In a week filled with appeals to pragmatism and realism, it's not surprising that TINA would show up in the opening paragraph of McCain/Palin “thoughts on the economy”. TINA – there is no alternative – is as intellectually weak as arguments come.
TINA is defeated with a single statement proving alternatives exist. “Let interest rates do what they will while housing prices fall and hard-working Americans will get the same affordable mortgages without the moral hazard” defeats this particular TINA. $200k (30 yr fixed) at 6% is the same payment as $163k at 8%. The difference is, the taxpayer isn't on the hook for the alternative.
Of course, it's possible that the economically intelligent powerhouse that is McCain/Palin meant “we had no choice” rather than “there is no alternative”. This puts government actions in perspective: those of animals rather than humans. Rational humans always have choices, a little thing we call free will. Without free will, without choices, actions are animalistic.
More likely, McCain/Palin meant “we had no politically viable choice”. I'll buy that. That pretty much typifies everything that is wrong with politics, that is, we'll act in our own self-interest rather than any moral or ethical way. If this is, in fact, the words they dare not speak, the rest of their op-ed is meaningless.

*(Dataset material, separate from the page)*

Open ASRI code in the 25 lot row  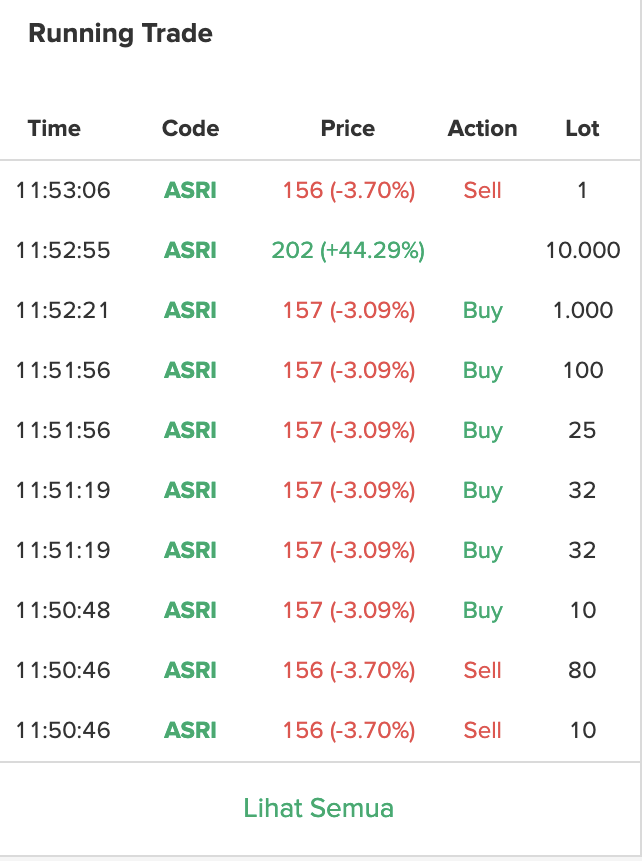pyautogui.click(x=191, y=430)
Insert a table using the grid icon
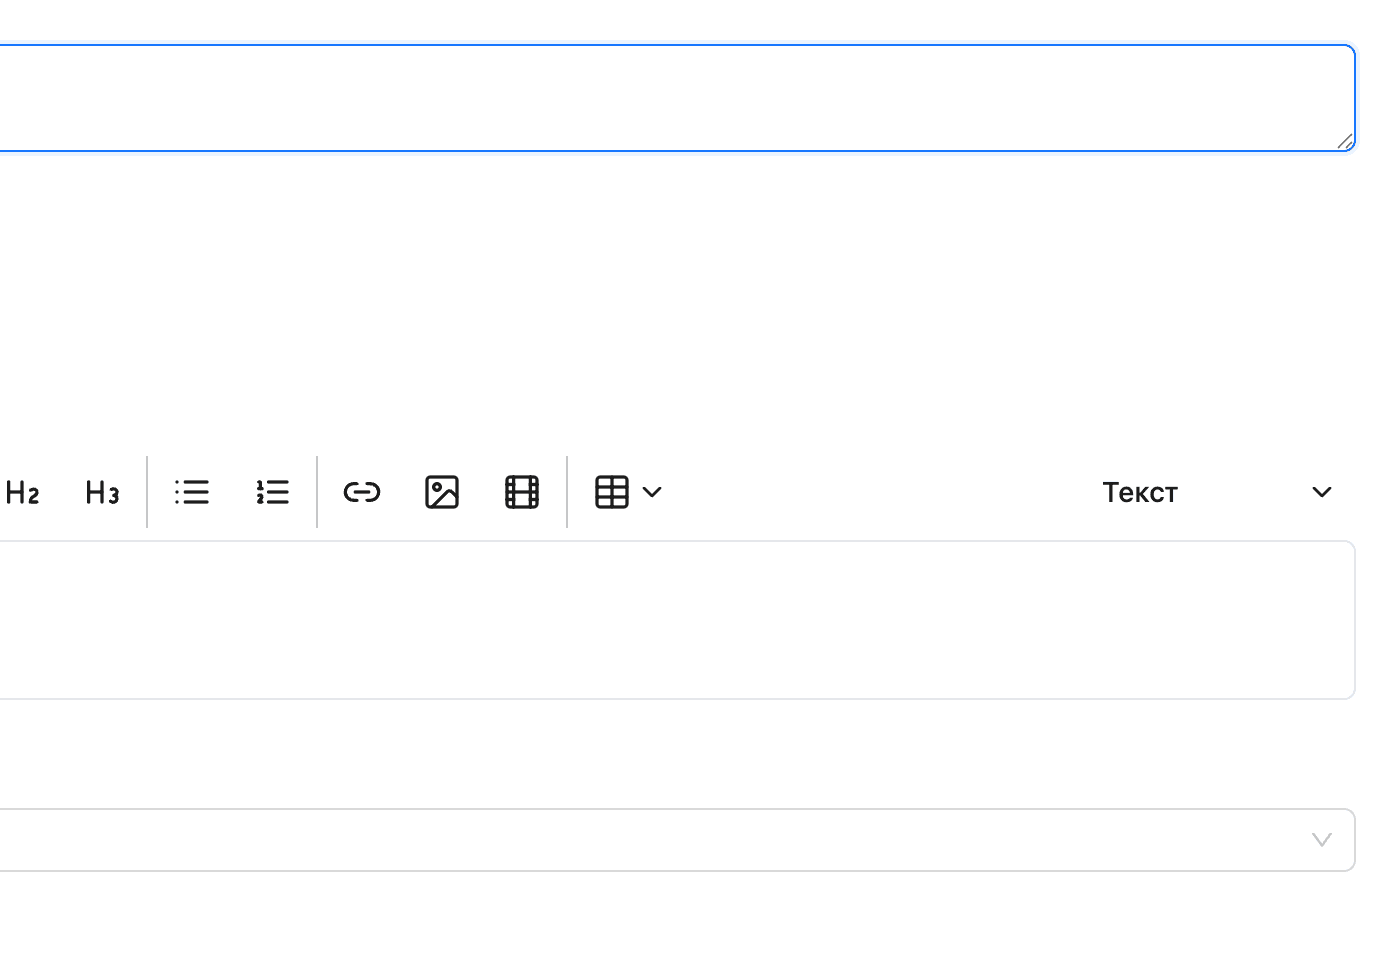1386x958 pixels. point(612,492)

Fixing Fannie and Freddie, and reforming our mortgage and financial markets, is critical to getting the housing market and the entire economy moving again. A great deal of the savings and wealth of American families is wrapped up in the value of their homes. A house has traditionally been the wealth-building course to retirement. The housing industry employs millions of Americans. One of us, John McCain, said over two years ago, "If Congress does not act, American taxpayers will continue to be exposed to the enormous risk that Fannie Mae and Freddie Mac pose."
There it is. McCain said it two years ago, but felt is was more politically viable to restrict political speech than have congress act on Fannie and Freddie. Say it again, Senator. Say it a million times. Fannie and Freddie are still apparently too big to fail.
So here's a question for the good Senator and Governor. Consider a scenario where Fannie and Freddie aren't “fixed”. Consider, for just a moment, that the fixes don't get the job done, and we find Fannie and Freddie right back in the same place three, four years from now. Per the rationale that you use to support the nationalization of these companies right now, they will have to be ... renationalized? Or, if not then, why now?
If nationalization (the McCain Plan, as they call it) is viable now, it is viable in the future. If it's not viable in the future, then it is not viable now. The moral hazard, then, hinges on the fixes.
One need look no further than the Left Coast to see the result of exactly the “fixes” enumerated by McCain/Palin. Regulation, transparency, and market reform have been a joke in California since the real estate market hit the skids in the early '90s. “Truth in lending” is anything but. Insanely high prices, lax lending standards, and, now, a massive revaluation are the norm in the area the McCain/Palin “fixes” have been most ardently pursued.
Real estate is not rocket surgery, but I'll bet the ranch that the lawyers and brokers will mate McCain/Palin in three moves. You can take that bet for less than four bits. Good luck!